A 21-year-old student has died after she started taking toxic slimming pills that she bought online.
Eloise Parry, from Shrewsbury, Shropshire, bought the slimming pills containing the poisonous substance dinitrophenol (DNP) from 32-year-old Bernard Rebelo.
DNP was first used to manufacture bombs in the First World War.
Ms.

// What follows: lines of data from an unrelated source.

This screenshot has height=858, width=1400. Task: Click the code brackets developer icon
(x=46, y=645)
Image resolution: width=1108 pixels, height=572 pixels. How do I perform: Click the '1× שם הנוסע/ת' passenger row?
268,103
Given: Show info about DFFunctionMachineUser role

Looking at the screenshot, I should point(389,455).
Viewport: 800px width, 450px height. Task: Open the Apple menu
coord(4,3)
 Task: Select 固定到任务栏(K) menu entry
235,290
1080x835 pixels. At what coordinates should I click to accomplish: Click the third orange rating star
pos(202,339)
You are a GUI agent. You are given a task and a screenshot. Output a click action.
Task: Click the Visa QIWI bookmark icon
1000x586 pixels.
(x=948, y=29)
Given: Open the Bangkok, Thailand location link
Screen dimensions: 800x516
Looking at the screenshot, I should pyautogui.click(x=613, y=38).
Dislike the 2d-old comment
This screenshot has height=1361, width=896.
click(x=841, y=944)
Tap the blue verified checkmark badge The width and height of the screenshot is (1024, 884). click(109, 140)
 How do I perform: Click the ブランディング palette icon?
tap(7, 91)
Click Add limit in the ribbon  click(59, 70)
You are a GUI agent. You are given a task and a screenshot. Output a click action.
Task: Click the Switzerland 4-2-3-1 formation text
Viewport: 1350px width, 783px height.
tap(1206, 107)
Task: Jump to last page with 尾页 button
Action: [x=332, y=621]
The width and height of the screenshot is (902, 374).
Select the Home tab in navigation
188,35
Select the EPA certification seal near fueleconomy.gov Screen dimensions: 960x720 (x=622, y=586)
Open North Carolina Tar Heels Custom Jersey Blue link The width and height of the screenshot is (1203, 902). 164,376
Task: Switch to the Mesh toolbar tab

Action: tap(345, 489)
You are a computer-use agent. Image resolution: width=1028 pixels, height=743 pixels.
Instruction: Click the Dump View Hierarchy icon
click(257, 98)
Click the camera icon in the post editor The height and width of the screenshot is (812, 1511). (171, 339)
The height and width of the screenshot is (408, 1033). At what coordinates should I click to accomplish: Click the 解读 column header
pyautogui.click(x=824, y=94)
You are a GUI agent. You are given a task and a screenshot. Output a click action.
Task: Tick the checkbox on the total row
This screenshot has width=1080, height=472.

Parry collapsed and suffered a heart attack after taking eight capsules.
Rebelo, from Gosport, Hampshire, bought the pills from a chemical factory in China and sold them online to the people around the world.
Rebelo tricked UK customs by mislabelling packages of the pills he bought from China as turmeric.
Rebelo appeared in court for a retrial on the manslaughter charge and the lawyer told that the 21-year-old victim had an eating disorder and had been diagnosed with bulimic.
She started buying the pills from Rebelo which contained DNP which was first used to make bombs in the First World War.
However, in 1930, it started using to promote weight loss ‘as it stimulates human metabolism and eats away calories consumed.
After taking the eight pills, Ms. Parry collapsed and suffered a heart attack and died.
Richard Barraclough, QC, prosecuting, said: “The defendant bought the DNP which is a yellow powder from an industrial chemical factory in China. It was supplied in drums.”
Rebelo put the yellow powder that he bought from an industrial chemical factory in China into capsules and started selling them as slimming pills.
Richard Barraclough, QC, said: “He operated out of a flat in Harrow, London, where he put the powder into capsules and then sold it on the internet.”
He said that Rebelo knew it was dangerous as one of his associates had consumed DNP and had suffered some of its toxic effects. Still, he was selling the toxic slimming pills.
However, Rebelo has denied manslaughter but the trial continues.